*Exercise description*
Skip the pictures and retype exactly the lines from the one holding "Click Upload thêm button" through the end of the entries.

[Saved data entries]
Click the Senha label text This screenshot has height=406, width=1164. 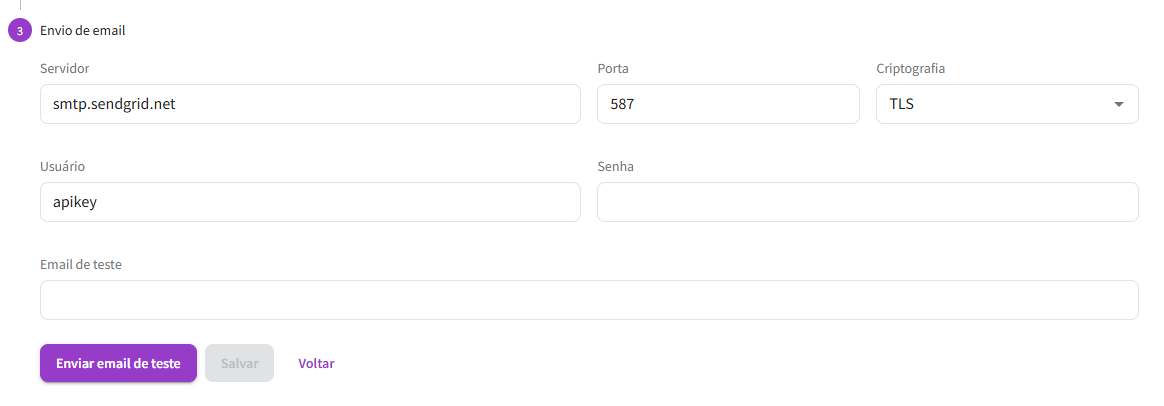pyautogui.click(x=615, y=167)
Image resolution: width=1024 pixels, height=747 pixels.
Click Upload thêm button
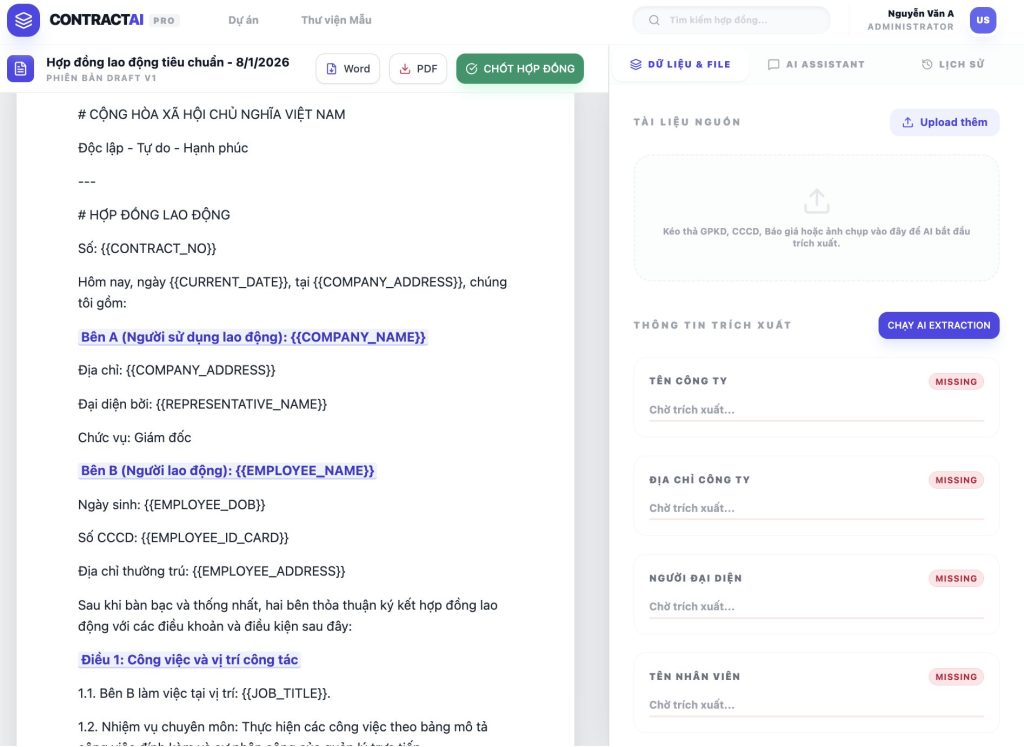pos(944,122)
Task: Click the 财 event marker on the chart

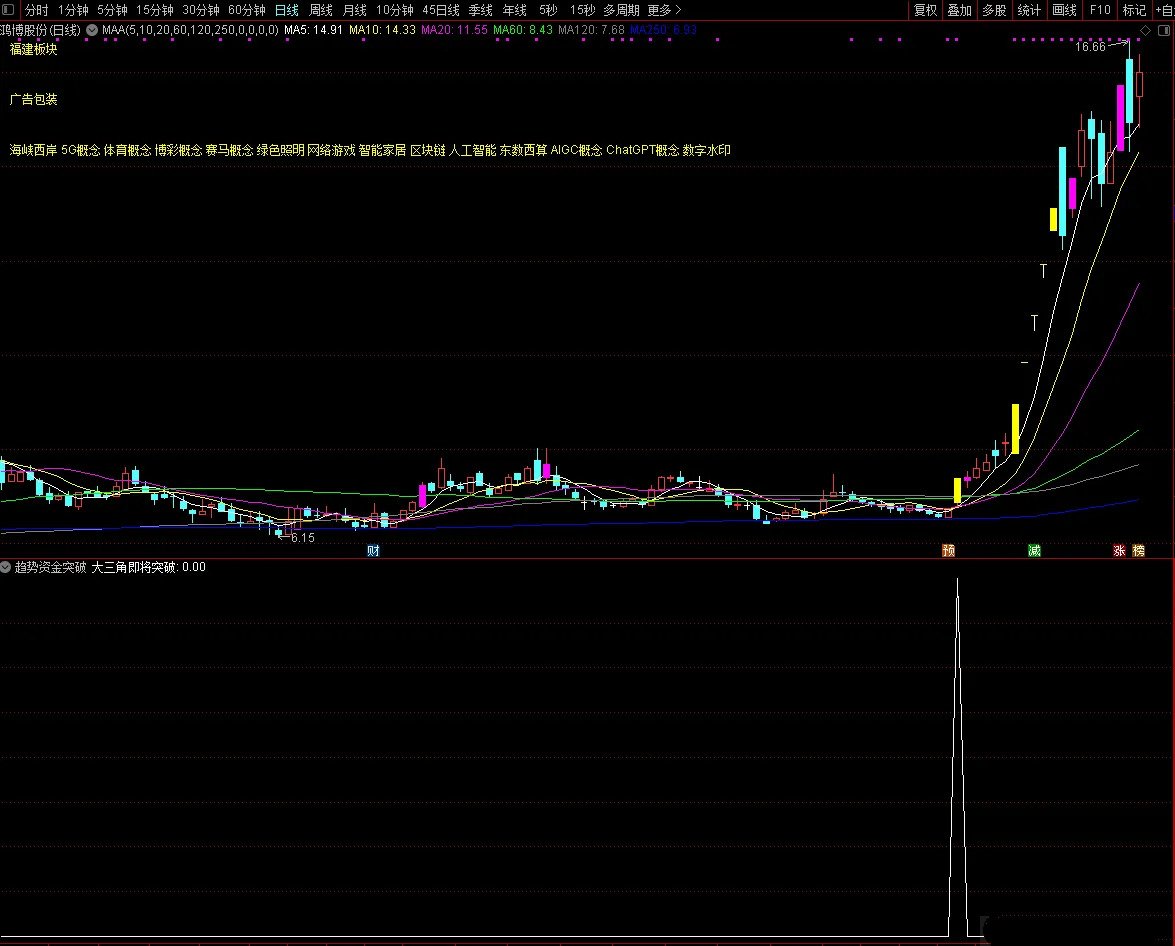Action: pos(373,551)
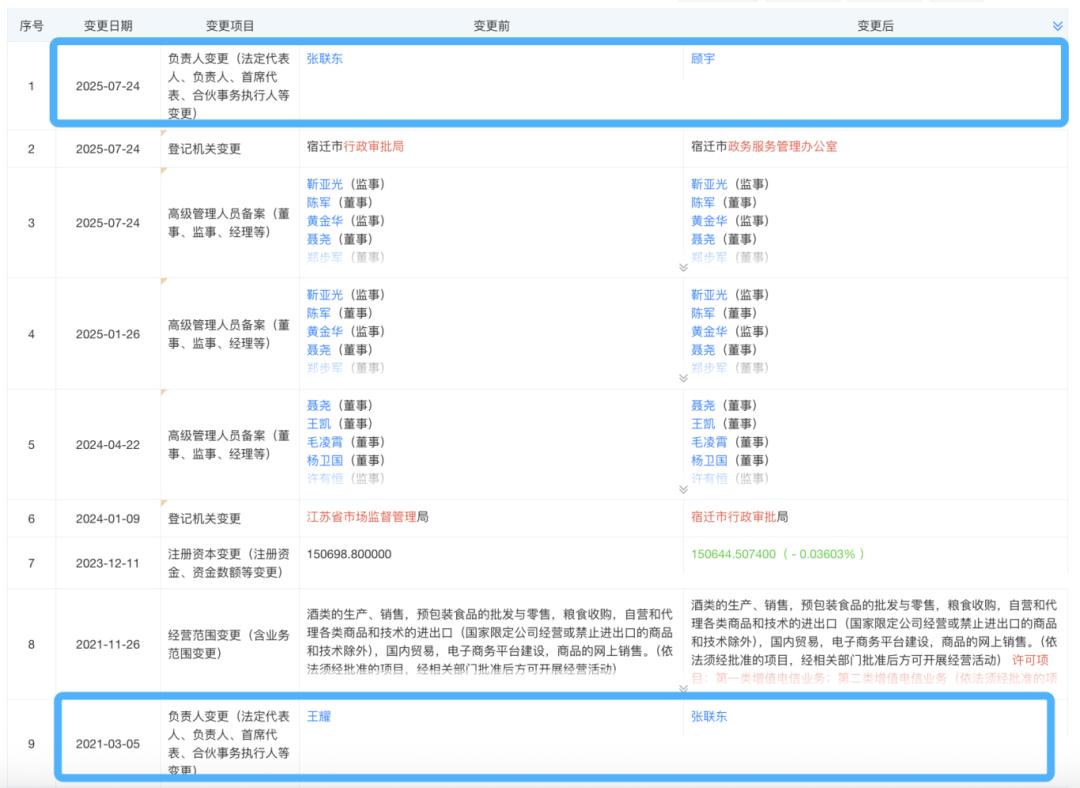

*Solved exercise*
Click Upload thêm button
pos(944,122)
Task: Click the 财 event marker on the chart

Action: pos(373,551)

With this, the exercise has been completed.